The index fell below the symbolic 9,000 level early in the trading session, and experienced its largest one-day loss since September 2001.

This market has completely broken the spirit of investors

Al Mirman
V Finance
It finally closed down about 284 points at 8,811 points, pressured by news that telecoms firm Qwest is facing a criminal investigation.

The slump came a day after US President George W Bush pledged to take steps to deal with corporate malpractice,

Toward the end of the day, the selling accelerated, pushing the index well beyond reach of the 9,000 level.

The Dow last closed below 9,000 on 2 October. Before the attacks of 11 September, the Dow had not finished lower than 9,000 since December 1998, when it stood at 8,790.

Cheney under fire

President Bush had demanded longer jail sentences for corporate criminals in an effort to restore the public's faith in big business.

"We will use the full weight of the law to expose and root out corruption," he said on Tuesday.

Concerns over the accuracy of US corporate accounts have been weighing heavily on share prices, in the wake of revelations that energy giant Enron and telephone firm WorldCom had manipulated their financial statements.

Worries about corporate corruption increased after news of a private lawsuit brought against Vice-President Dick Cheney.

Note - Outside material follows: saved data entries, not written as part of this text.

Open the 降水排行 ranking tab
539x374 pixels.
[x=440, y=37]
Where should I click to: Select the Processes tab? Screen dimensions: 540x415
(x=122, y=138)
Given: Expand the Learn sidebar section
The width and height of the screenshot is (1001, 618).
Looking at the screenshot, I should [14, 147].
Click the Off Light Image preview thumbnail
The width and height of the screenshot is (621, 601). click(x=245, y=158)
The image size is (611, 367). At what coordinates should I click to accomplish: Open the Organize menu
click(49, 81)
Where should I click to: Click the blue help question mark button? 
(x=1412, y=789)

Mr Cheney headed the oil company Halliburton during 1995-2000, and the lawsuit alleged that the company had misreported $445m in revenues.

The Nasdaq tech index also ended lower, down 2.5% at 1346. The Nasdaq last closed lower in May 1997, at 1,341.24.

Qwest blues

News that public prosecutors in Denver had launched a criminal investigation into Qwest provided the catalyst for the latest share price decline.

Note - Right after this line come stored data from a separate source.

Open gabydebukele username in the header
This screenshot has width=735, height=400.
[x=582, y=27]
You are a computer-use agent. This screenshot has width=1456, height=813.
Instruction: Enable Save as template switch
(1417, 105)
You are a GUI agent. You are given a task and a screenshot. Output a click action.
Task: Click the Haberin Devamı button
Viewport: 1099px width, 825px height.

The subject of the investigation has not yet been disclosed.

Qwest said it plans "to fully co-operate" with the investigation, but its shares still sank more than 41% at one point in the day.

The shares fell as low as $1.53 on the New York Stock Exchange, before closing down 83 cents at $1.77.

General disarray

Blue chip stocks were hurt by brokerage downgrades of car companies General Motors and Ford.

General Motors fell by $3.53 to $47.61, and Ford was down by $1.12 to $13.99.

Meanwhile, Philip Morris, Honeywell and American Express all shed more than a dollar.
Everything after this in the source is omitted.